– Благородно передумал бы, избавив тебя от своей скверной компании? Нет-нет, мальчик мой: я буду там, в такой же прекрасной форме, как и ты. Но готов поспорить – мне мои упражнения приносят больше наслаждения.
– Флэшмен! – восклицает он, едва я повернулся. – Не ходи туда, в это место, умоляю тебя! Оно недостойно…
– Откуда тебе знать? – отмахиваюсь я. – Увидимся в «Лордс».
И я оставил его рыдать от христианского ужаса при виде закоренелого грешника, спешащего в бездну. Лучше всего было то, что муки его при мысли о моем грехопадении вряд ли были слабее тех, которые он испытал бы, если сам оседлал ту немецкую потаскуху – такова сила сострадания. Впрочем, ей все равно не вышло бы от него никакого проку.
То, что я развеял розовые мечты Тома, вовсе не говорит о несерьезности моего подхода к тренировке. Едва немецкая шлюха перевела дух и дернула за звонок, чтобы принесли чего-нибудь перекусить, я расположился на коврике, отрабатывая свой старый круговой бросок. Я даже заставил нескольких ее товарок бросать в меня апельсины, восстанавливая навык перехвата; вам ни в жизнь не увидать такой уморительной картины: как эти раскрашенные куколки скакали в своих корсетах, швыряясь плодами! Мы устроили такой переполох, что все посетители повысовывали головы из своих комнат, и закончилось все импровизированным иннингом в коридоре – шлюхи против клиентов. Когда-нибудь, если не забуду, я разработаю правила бордельного крикета – самое пикантное в том, что вы не найдете их в «Уиздене»[12]. Ясное дело, начался настоящий бардак: крушилась мебель, проститутки кричали и плакали, и вышибалы хозяйки выставили меня вон за устроенные беспорядки – по-моему, излишне суровая мера.
Впрочем, следующее утро застало меня в саду, с мячом. К своему удовольствию, я обнаружил, что прежние мои навыки остались при мне, сломанная в Афганистане нога не доставляла беспокойства, и моя тренировка увенчалась разбитым окном в столовой. Там мой тесть приканчивал свой завтрак; доедая кашку, он как раз читал про «бунты Ребекки»[13], и поскольку большую часть своей жалкой жизни провел, трясясь от страха перед рабочими, и страдая нечистой совестью, при звуке бьющегося стекла тотчас решил, что толпа все-таки восстала и пришла вершить над ним свою суровую справедливость.
– Ч-тов варрвар! – зарокотал он на своем невообразимом шотландском наречии, выуживая из баков осколки стекла. – Тебе бы только кого резать да калечить: ты ж мог меня убить!
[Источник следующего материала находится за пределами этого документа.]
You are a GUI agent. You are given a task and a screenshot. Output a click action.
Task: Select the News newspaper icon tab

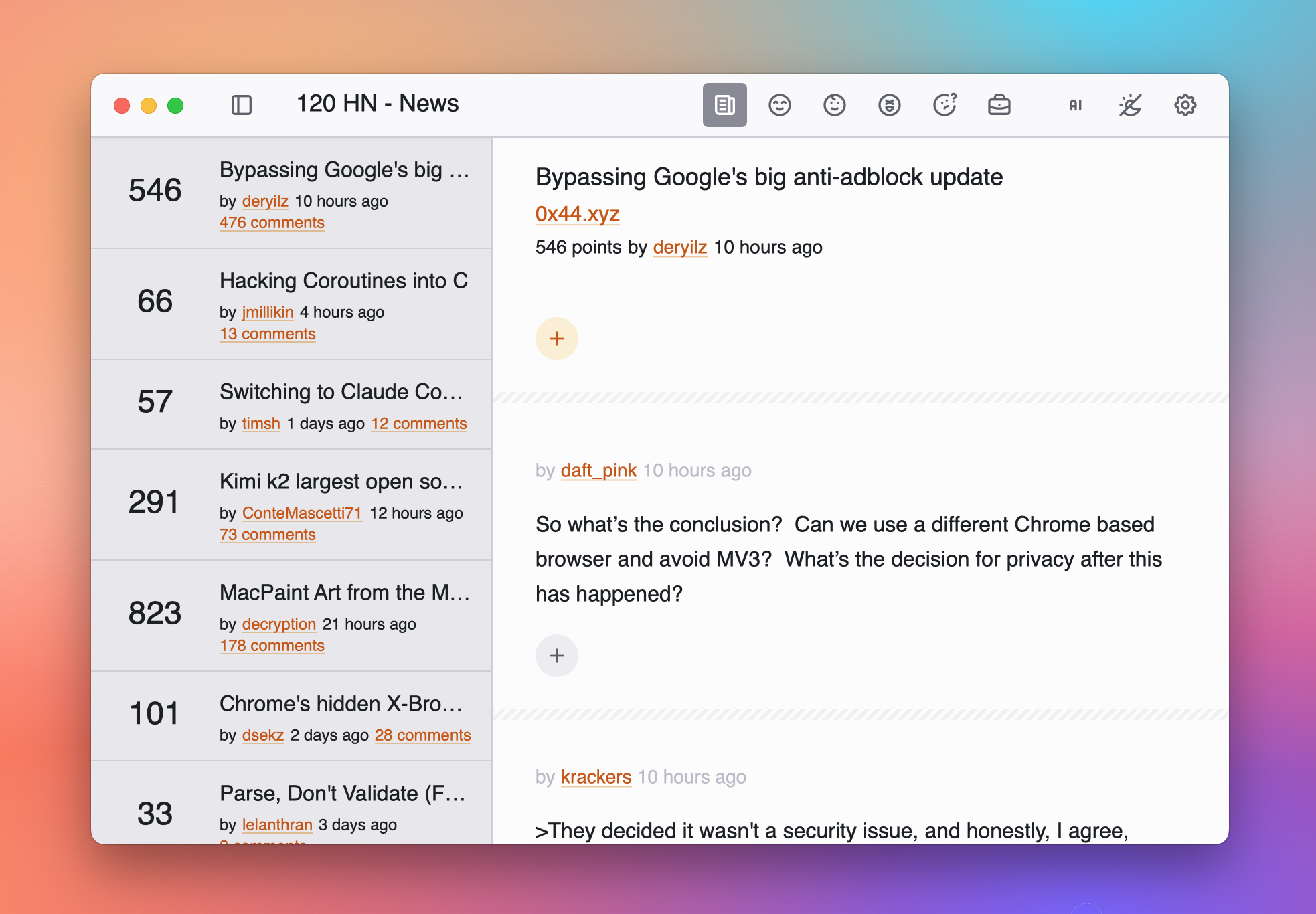(724, 105)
Делов, что ли, у тебя нету?
И он принялся разглагольствовать про беспутных тунеядцев, способных только прожигать время и деньги ради собственного удовольствия. Я же пожелал доброго утра Элспет, приступавшей к кофе, и, глядя на эти роскошные золотые пряди и нежную, как персик, кожу, корил себя, что тратил прошлым вечером силы на ту жирную фрау, когда у меня под боком такая красота.
– Отличную семейку ты выбрала для замужества, – бурчит чудо-предок моей благоверной. – Сынок кохряет почем зря имущество, а евонный папаша валяется наверху, нажравшись до бесчувствия. А что, тостов больше нету?
– Это, кстати, наше имущество и наша выпивка, – говорю я, накладывая себе почек. – И тосты тоже наши, если на то пошло.
– Да неужто, сынок? – отзывается тесть, как никогда напоминая злобного гоблина. – А кто за енто платит? Только не ты и не твой транжира-отец. И придержи эти вздохи при себе, моя деточка, – обращается он к Элспет. – У нас все дела улажены, просто и ясно. Кто как не Джон Моррисон оплачивает счета своим шотландским серебришком, кровно нажитым, за этого твоего муженька и почтенного отца семейства? Не забывайте про это. – Он скомкал газету, мокрую от пролитого кофе. – Пр-тье, испортили мне завтрак! Наше имущество и наша выпивка, говоришь? Нос кверху да штаны в заплатах! – Моррисон вскочил, направившись к выходу, но обернулся. – И раз уж ты собираешься вести тутошнее хозяйство, девочка моя, позаботься, чтоб вместо этого французского варенья подавали мармелад! Кон-фи-тюр! Тьфу! Деррьмо с сахаром! – И с грохотом захлопнул дверь.